Of the lines in the data below, write out exactly those from the one holding "Identify the click" through the one holding "Читать на русском (222, 74)", both included.

### SOURCE INFORMATION:

[Start of Attachment]

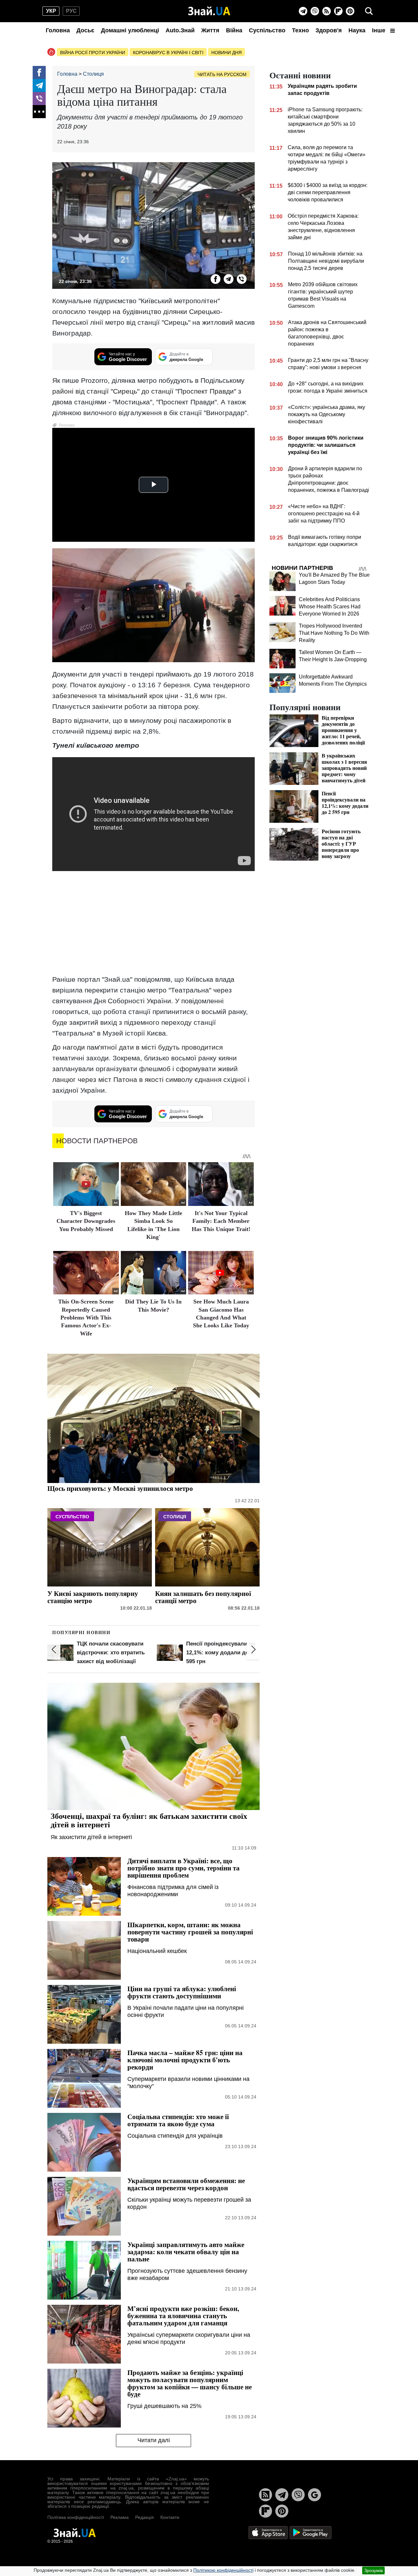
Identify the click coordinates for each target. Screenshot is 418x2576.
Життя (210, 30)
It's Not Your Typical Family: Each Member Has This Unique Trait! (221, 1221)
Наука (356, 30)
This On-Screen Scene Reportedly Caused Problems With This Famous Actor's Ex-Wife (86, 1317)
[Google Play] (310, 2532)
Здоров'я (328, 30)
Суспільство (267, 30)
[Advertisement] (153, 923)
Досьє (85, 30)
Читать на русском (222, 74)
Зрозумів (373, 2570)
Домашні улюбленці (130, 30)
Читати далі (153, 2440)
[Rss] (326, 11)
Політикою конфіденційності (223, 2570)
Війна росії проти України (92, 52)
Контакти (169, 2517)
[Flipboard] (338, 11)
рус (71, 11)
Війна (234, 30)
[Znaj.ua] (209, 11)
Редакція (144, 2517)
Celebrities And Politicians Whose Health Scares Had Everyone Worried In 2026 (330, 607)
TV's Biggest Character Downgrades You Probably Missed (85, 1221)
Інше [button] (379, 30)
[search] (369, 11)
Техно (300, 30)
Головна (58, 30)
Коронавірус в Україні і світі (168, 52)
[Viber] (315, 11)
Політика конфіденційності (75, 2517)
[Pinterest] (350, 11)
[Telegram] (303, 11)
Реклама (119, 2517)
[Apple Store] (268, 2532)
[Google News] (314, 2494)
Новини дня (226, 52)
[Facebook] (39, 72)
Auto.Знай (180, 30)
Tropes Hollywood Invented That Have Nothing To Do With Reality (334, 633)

[End of Attachment]
[Start of Attachment]

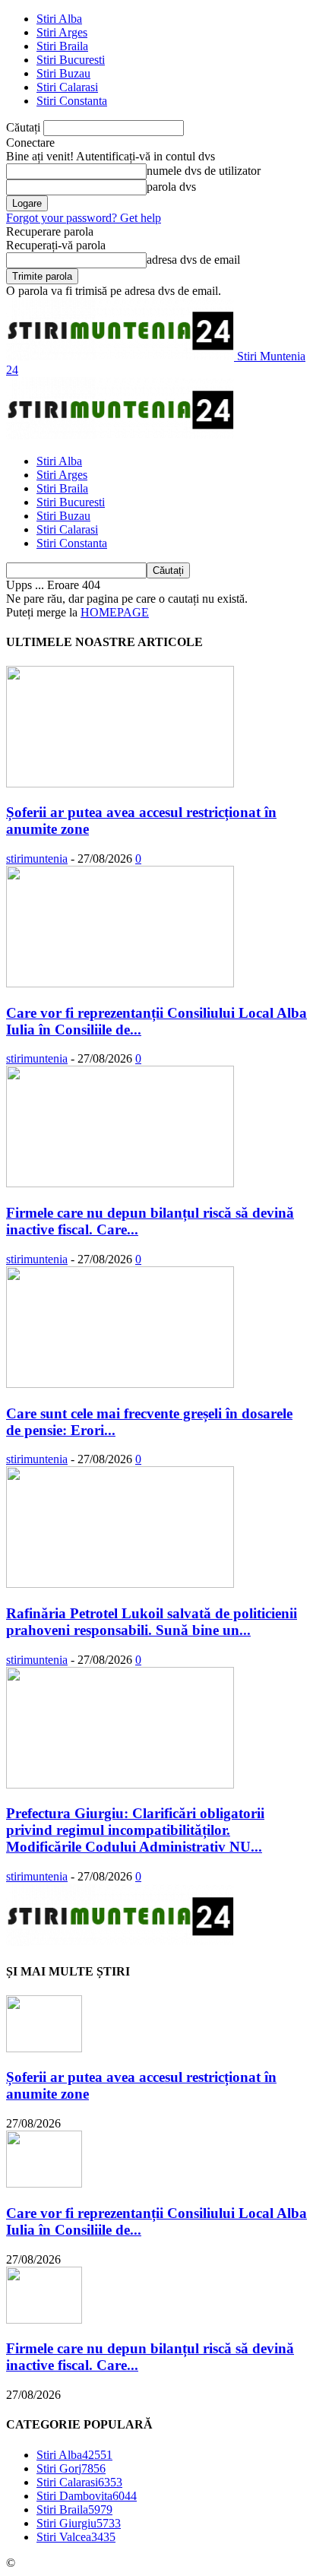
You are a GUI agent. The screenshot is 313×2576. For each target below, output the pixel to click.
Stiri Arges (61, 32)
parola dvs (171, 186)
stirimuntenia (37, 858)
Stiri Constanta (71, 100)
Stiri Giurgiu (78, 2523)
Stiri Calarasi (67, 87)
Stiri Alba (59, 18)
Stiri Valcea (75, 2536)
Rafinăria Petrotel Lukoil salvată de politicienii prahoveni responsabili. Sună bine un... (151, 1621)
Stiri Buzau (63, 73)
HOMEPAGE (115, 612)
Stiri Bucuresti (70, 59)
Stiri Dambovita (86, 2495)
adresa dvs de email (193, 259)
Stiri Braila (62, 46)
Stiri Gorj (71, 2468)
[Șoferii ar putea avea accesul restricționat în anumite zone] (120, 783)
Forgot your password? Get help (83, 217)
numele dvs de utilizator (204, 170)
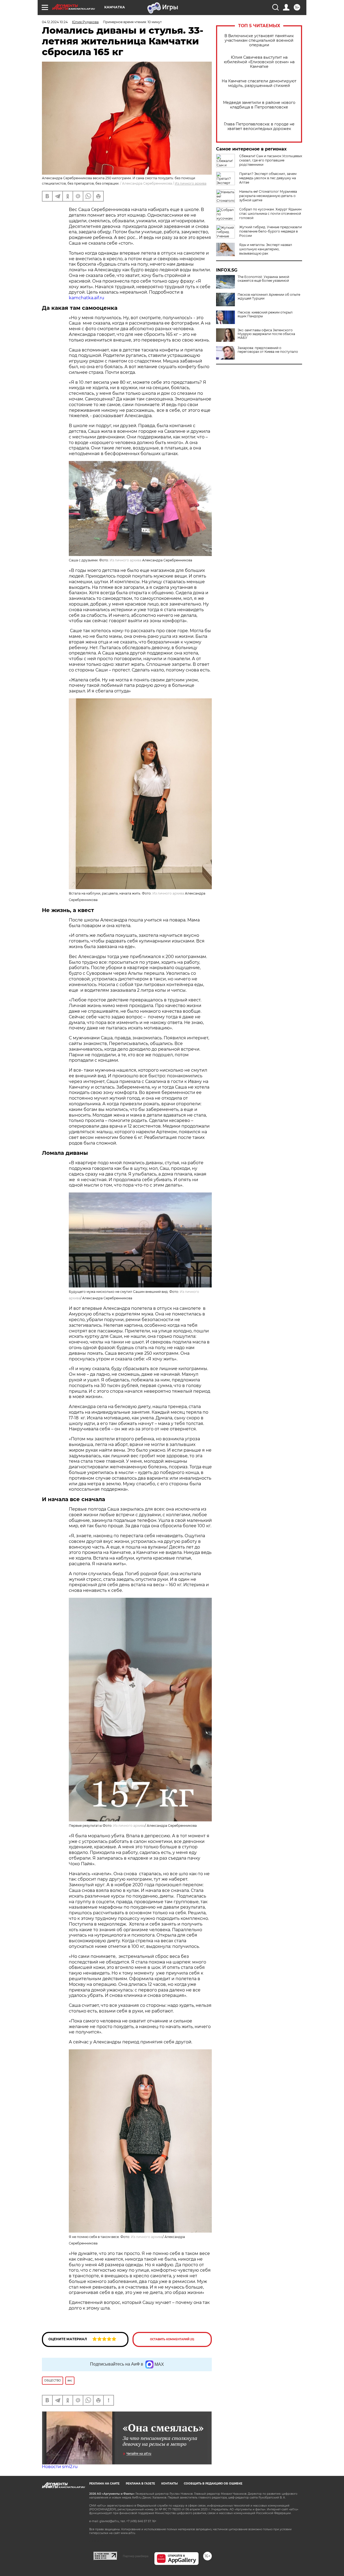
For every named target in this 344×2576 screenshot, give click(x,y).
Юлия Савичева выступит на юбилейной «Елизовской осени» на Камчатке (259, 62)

[End of Attachment]

### OUTPUT OF THE TASK:
Identify the click coordinates for each target. Screenshot is 418x2576.
Життя (210, 30)
It's Not Your Typical Family: Each Member Has This Unique Trait! (221, 1221)
Наука (356, 30)
This On-Screen Scene Reportedly Caused Problems With This Famous Actor's Ex-Wife (86, 1317)
[Google Play] (310, 2532)
Здоров'я (328, 30)
Суспільство (267, 30)
[Advertisement] (153, 923)
Досьє (85, 30)
Читать на русском (222, 74)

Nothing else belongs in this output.